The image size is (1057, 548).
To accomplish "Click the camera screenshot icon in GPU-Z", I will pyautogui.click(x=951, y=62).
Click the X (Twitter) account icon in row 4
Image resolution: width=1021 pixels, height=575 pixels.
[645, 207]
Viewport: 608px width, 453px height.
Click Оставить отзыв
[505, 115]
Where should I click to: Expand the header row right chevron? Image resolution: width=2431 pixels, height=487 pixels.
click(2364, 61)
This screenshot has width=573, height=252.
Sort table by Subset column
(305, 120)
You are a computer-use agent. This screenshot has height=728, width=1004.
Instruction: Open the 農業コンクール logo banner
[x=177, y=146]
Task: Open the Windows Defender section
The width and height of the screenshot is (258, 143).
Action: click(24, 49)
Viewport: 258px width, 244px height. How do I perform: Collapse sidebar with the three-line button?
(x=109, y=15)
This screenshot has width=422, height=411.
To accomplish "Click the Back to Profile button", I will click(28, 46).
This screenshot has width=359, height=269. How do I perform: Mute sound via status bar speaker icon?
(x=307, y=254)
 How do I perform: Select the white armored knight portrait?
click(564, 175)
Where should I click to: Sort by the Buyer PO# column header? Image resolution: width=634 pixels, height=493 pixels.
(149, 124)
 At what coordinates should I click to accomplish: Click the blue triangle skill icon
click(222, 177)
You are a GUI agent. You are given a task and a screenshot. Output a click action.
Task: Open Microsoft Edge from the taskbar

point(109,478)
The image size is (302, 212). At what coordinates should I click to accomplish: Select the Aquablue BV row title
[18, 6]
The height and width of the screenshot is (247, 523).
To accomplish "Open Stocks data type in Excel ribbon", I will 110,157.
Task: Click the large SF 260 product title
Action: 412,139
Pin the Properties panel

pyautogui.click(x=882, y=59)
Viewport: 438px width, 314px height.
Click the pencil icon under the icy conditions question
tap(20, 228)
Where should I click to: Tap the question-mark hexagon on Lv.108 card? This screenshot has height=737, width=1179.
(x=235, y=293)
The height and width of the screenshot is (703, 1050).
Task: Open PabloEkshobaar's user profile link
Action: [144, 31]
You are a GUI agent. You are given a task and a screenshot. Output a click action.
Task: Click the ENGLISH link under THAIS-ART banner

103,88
----
Work task: From the very first line of the records down to the line with "You are a computer-use", please write out each line exactly, including both ends and no other lines.

Output for this exercise:
The image size is (1057, 548).
To accomplish "Click the camera screenshot icon in GPU-Z", I will pyautogui.click(x=951, y=62).
Click the X (Twitter) account icon in row 4
Image resolution: width=1021 pixels, height=575 pixels.
[645, 207]
Viewport: 608px width, 453px height.
Click Оставить отзыв
[505, 115]
Where should I click to: Expand the header row right chevron? Image resolution: width=2431 pixels, height=487 pixels.
click(2364, 61)
This screenshot has width=573, height=252.
Sort table by Subset column
(305, 120)
You are a computer-use agent. This screenshot has height=728, width=1004.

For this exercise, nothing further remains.